This paper adopts the ~(13)C labeling technique combined with Gas Chromalography-Mass Spectrum (GC-MS) measurement technique as quantitive analysis method to identify the central metabolic flux distributions of Escherichia coli TUQ2 under anaerobic enviroment. This project will provide a more accurate bird’s view about metabolic flux distributions under ptsG gene knockout condition and will help to locate more protential gene manipulation point for strain production improvement of succinic acid. Due to the limited time, unavailability of equipments and chemicals, this paper only covers preliminary experiments to figure out the procedures and culture parameters of the prophase GC-MS chemostat experiment. Problems such as substrates labeling strategy, GC-MS spectrum analysis, etc. are theoretically analyzed and settled properly.
     Considering the complexisity of determinating substrate labeling stragety, the selection of labeling pattern in this paper is qualitively decided under the guidance of combined optimization of high GC-MS spectrum resolution and strong signal intensity.

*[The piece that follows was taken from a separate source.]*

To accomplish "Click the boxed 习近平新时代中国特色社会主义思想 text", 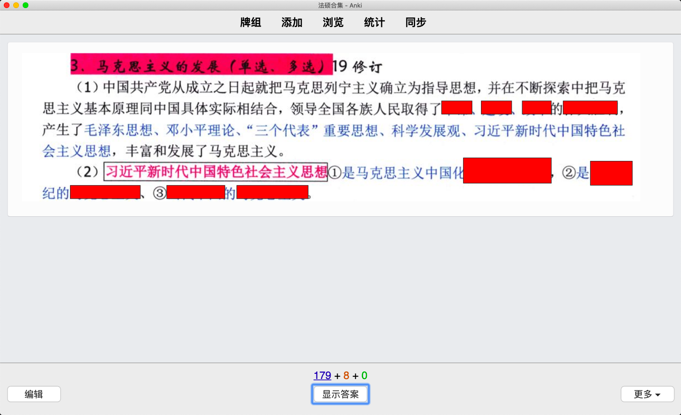I will (x=216, y=172).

     The GC-MS samples are prepared from the intermediate metabolite hydrolyzed residues. The intermediate metabolites are derived from the chemostat E. coli culture, after adding ~(13)C labeling substrate and waiting for 3 resident times. FiatFlux, which is an intuitive tool for quantitative investigations of intracellular metabolism by users that are not familiar with numerical methods or isotopic tracer experiments. The aim of this open source software is to enable non-specialists to adapt the software to their specific scientific interests, including other ~(13)C-substrates, labeling mixtures, and organisms.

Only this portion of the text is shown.